Premio Rete Critica 2023 quando l’arte diventa mediazione tra noi e la vita sguaiata
Il Premio Rete Critica 2023 è stato consegnato domenica 19 novembre 2023 a Napoli, all’interno dello splendido e accogliente Teatro Bellini.
Rete Critica è una struttura informale che ingloba siti e blog di informazione e di critica teatrale operanti su tutto il territorio nazionale. Disegna annualmente con i contributi di tutti suoi i componenti, una cartografia teatrale e performativa nazionale che, per quanto, non esaustiva apre lo sguardo a ciascun componente.
Premio Rete Critica: quattro sono le realtà giunte in finale.
Teatro delle bambole: fondato a Bari nel 2003 da Andrea Cramarossa. Vuole dare spazio alle voci dell’Arte attraverso lo studio e lo sviluppo di un Nuovo Metodo di Approccio all’Arte Drammatica in continua evoluzione. È aperto a contaminazioni e agli incontri che la vita di per sé regala.
Altofest: festival che si svolge a Napoli ideato da Teatringestazione compagnia fondata da Anna Gesualdi e Giovanni Trono. Ha la particolarità di incidere sul territorio. Infatti gli artisti chiamati a partecipare (con Bando) sono ospitati nelle case dei cittadini residenti, per un totale di due settimane. La restituzione artistica al pubblico, che si svolge nelle case stesse, dura solitamente 5 giorni e occupa la quasi totalità della giornata. Tutti gli interventi sono ad accesso gratuito, su prenotazione.
Il Giardino delle Esperidi è un festival itinerante di performing art nel paesaggio.
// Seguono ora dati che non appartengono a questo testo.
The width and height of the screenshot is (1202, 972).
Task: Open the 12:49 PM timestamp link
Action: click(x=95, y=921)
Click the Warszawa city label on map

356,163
Parte infatti dalla terra, dai borghi e dai boschi del monte San Genesio, in provincia di Lecco, per diventare luogo universale d’incontro. Ideato nel 2004 da Michele Losi, oggi direttore artistico di Campsirago Residenza, Giulietta De Bernardi, Anna Fascendini, Tania Corradini e Josef Scicluna, nel 2023 è giunto alla sua XIX edizione.

Fa riscoprire e rivitalizza un territorio che era stato abbandonato a inizio anno ’60 per il “miracolo italiano”. Suggerisce inoltre, con le sue performance inclusive, un’idea di noi oltre che una nuova etica ecologica.
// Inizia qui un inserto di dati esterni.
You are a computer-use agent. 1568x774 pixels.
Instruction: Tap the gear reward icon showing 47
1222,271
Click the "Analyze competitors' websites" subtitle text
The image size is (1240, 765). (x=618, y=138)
Il quarto progetto è Dance Well, di Bassano Del Grappa. Si tratta di una pratica di ricerca e movimento danzante per contrastare il Parkinson. Intende promuovere la danza in spazi, musei, contesti artistici, non solo per i malati di Parkinson. L’iniziativa è stata ideata nel 2013 dal Comune di Bassano del Grappa.
Il Premio Rete Critica va a Dance Well
Particolarmente significativo è l’intervento all’interno di luoghi culturali e museali che porta, oltretutto, a una diversa relazione e percezione dell’opera artistica, anche attraverso un fertile dialogo con coreografi e coreografe di respiro internazionale, all’interno di un festival come B.Motion. Il nostro interesse, infine, si concentra sulla straordinarietà di un progetto incoraggiato e sostenuto, fin dagli albori, dalle istituzioni locali che dà un segnale incoraggiante sulla possibilità della nostra comunità politica di lasciare un segno nel presente di fronte alle difficoltà del reale.
Ecco forse l’arte può essere anche uno strumento di mediazione tra noi e questa vita talvolta ostile, ingovernabile, sguaiata.
Un grande plauso all’amministrazione comunale che ha preso in carica un settore della sanità introducendo, così ci sembra, un criterio diverso dal “centrismo capitalistico” che qualifica attività economico/sociali in relazione unicamente al capitalismo. C’è in questo progetto, un grande senso di “ res publica”, cosa comune, senza il quale non c’è comunità che si identifica e riconosce anche nei suoi problemi umani,
Si ringrazia il Teatro Bellini di Napoli, per l’ospitalità che ha offerto a Rete Critica.

Questo bellissimo teatro, grazie alle visioni dei tre fratelli Russo, Roberta, Gabriele e Daniele, ha saputo strasformarsi in un attivatore culturale, capace di creare intorno a sé una vasta comunità. Un teatro che vive a tutte le ore del giorno con i tanti spazi aperti al pubblico. Oltre all’antica sala grande, troviamo il Piccolo Bellini, una sala dedicata alla programmazione di spettacoli del circuito off, lo store Laterzagorà, ospitato nel foyer del teatro, libreria e spazio dedicato a laboratori per bambini e presentazioni di libri, ed infine il Sottopalco, il bar/bistrot dove si organizzano mostre e session di musica dal vivo.